Page excerpt:
****************************************

The numbers for the housing market in Orange County are good once again for the third quarter. They reflect a continued rise in sale prices over the same quarter last year even as they took a slight dip over the second quarter of 2021. Homes are also spending fewer days on the market than last year, but the number is unchanged from Q2 2021.
The great news for sellers is that many are commanding prices well over their asking price. With higher prices resulting from shrinking inventory, a housing shortage could be on the horizon. That said, low interest rates are prompting many to buy now as high prices are inspiring sellers to get their homes on the market fast. Here’s a deeper dive into the numbers and what they mean for both home buyers and sellers in Orange County.
Median Sold Price
Looking at the number for the Orange County real estate market for the third quarter reveals what could be a potential slow down. If we look at the median sold prices for homes in the third quarter of 2021 compared to the previous quarter, we see a drop of about two and a half percent. Not a huge drop, granted, but a decrease nonetheless. When we looked at the numbers from Q3 of 2020, we saw an increase of almost 22 percent, so there’s no denying that the real estate market in Orange County remains robust. However, a further slow down in the market may be on the horizon. This should encourage anyone who is still sitting on the fence, to act soon.
When we talk about the median sold price this is different from the average selling price. The median price indicates the halfway point in pricing between the high and low numbers. It provides a better picture of the actual sales price than the average because it removes the outliers of the highest and lowest sale prices.
Number of Homes Sold
Next, let’s look at the number of homes sold in Q3. In the third quarter of 2021, that number was 13,398. That’s a decrease of close to eight percent from the third quarter of the previous year and an almost seven percent decrease from the second quarter of this year. So, while prices remain high, the number of housing units on the market has dropped. This is a signal of a housing shortage. Not a huge shortage but it is a sign of stiffening competition for available housing stock in a hot market.
Median Days on Market
With a high demand for homes comes increased competition but it also results in quick sales with homebuyers making offers well over the asking price. When we look at the Days on Market numbers for the third quarter, we see things remain unchanged for the third quarter compared to the second quarter of this year, and that number is pretty low at eight days. When we look at the DOM from Q3 of 2020, we see a drop of 42.8 percent. That’s another sign of market health but also an indicator of a potential shortage. The Median Days on Market is the total number of days the house is on the market from listing to the signing of the contract.

****************************************

Provided material:
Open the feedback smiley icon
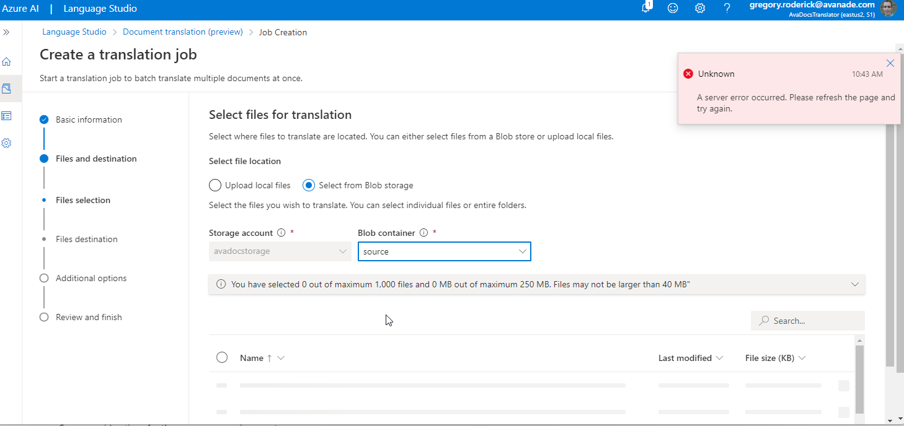coord(673,9)
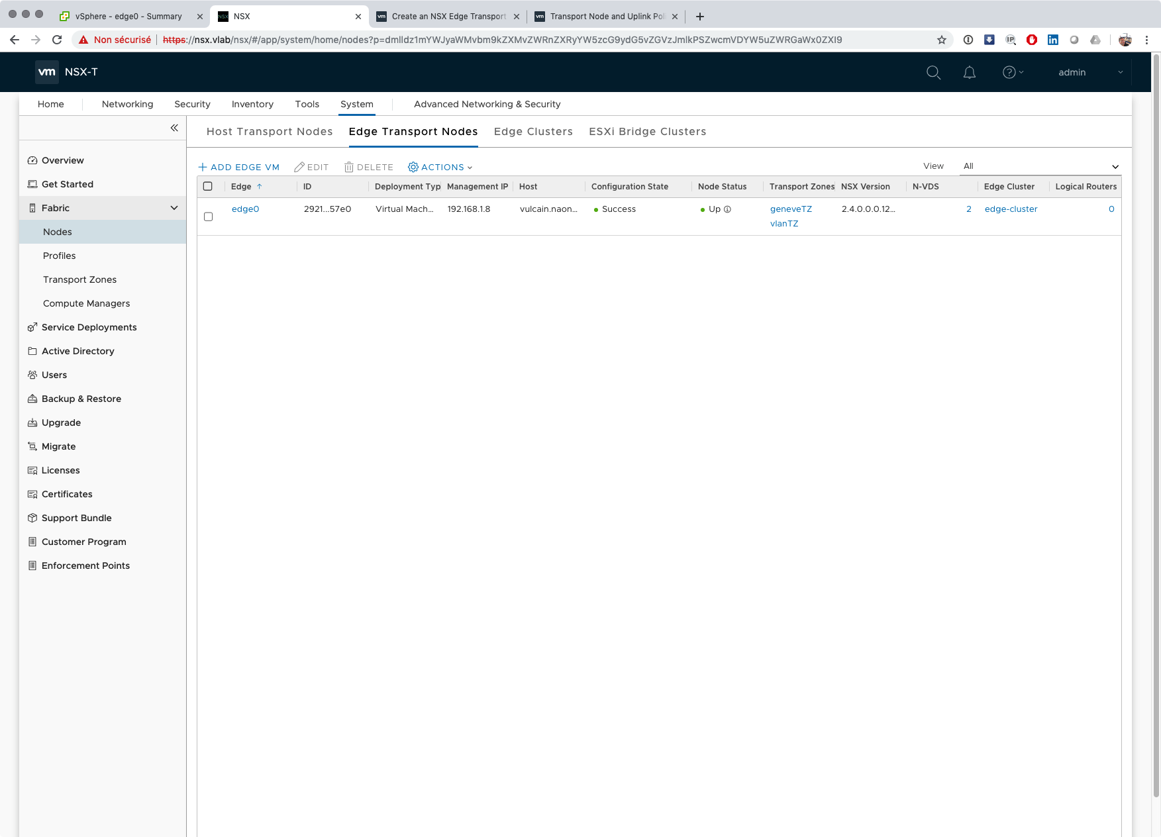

****************************************

Work request 1: Translate this sentence from the Orange County housing report into Spanish: "The median price indicates the halfway point in pricing between the high and low numbers."
Work request 2: List every percentage figure given in the Orange County housing report.
Work request 3: From the Orange County housing report, output the passage starting with "The great news" and going on through "in Orange County.", with no changes.
The lines placed after the Orange County housing report have no connection to it.

Result 1: El precio mediano indica el punto medio de los precios entre las cifras altas y las bajas.

Result 2:
- about two and a half percent
- almost 22 percent
- close to eight percent
- almost seven percent
- 42.8 percent

Result 3:
The great news for sellers is that many are commanding prices well over their asking price. With higher prices resulting from shrinking inventory, a housing shortage could be on the horizon. That said, low interest rates are prompting many to buy now as high prices are inspiring sellers to get their homes on the market fast. Here’s a deeper dive into the numbers and what they mean for both home buyers and sellers in Orange County.